A two-week heatwave is set to hit the UK just in time for the August Bank Holiday on 29 August. Temperatures are expected to begin rising by the end of this week, with highs of 28C seen by the end of this weekend and throughout next week. According to the Weather Outlook, the two-week "Spanish Plume" - a blast of air from Spain - could see temperatures beat July's record of 33.5C for the warmest day of the year.

Although northern parts of the country, as well as Scotland, are set to be more unsettled with some wet spells, these regions could also see highs of 27C at times.

Southern and eastern parts of England are set to see the best of the heatwave conditions. An official heatwave is registered when maximum temperatures rise above the average (26C) by 5C for more than five consecutive days, which is likely to happen towards the end of this month.

A spokesperson for the Met Office said: "There is the potential for things to turn hot for the beginning of next week. An area of low pressure looks likely to drag air up from the south across the UK. Despite being a week ahead, temperatures of 30-32C look more likely than not across some southern parts of the UK."

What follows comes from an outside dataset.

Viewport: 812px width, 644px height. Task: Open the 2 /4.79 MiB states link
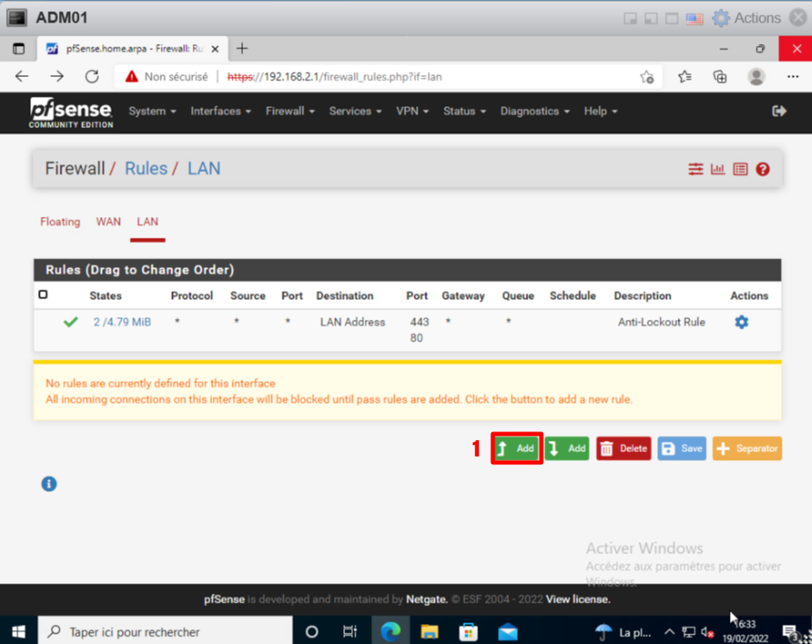pyautogui.click(x=122, y=322)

Meanwhile, the Royal National Lifeboat Institution (RNLI) has issued warnings for the hot weekend, particularly for people who are planning on going to the beach to enjoy the sunshine. A spokesperson for the agency advised people to take precautions when going to beaches that don't have lifeguards.

The RNLI spokesperson said: "Our key advice for people planning a trip to the beach, especially those planning to go in the water, is to choose a lifeguarded beach and swim between the red and yellow flags, where the lifeguards can see you. Make sure you stay safe and remember your day at the beach for the right reasons."

Before the heatwave kicks in, Britons have been warned to prepare for colder weather as a blast from the Arctic hits the country. Channel 4 weather services noted that there is a possibility of frost in rural areas of the north as temperatures drop 5-10C below the average.

Forecasters at the Weather Outlook said that maximum temperatures in the early half of this week (8 – 10 August) will be lower than in recent days, with cooler air originating from the Arctic pushing into the country from the northwest. Temperatures could vary between 10C in the north to 20C in the south east, with some showery outbreaks of rain expected by 10 August in the north and some parts of the south.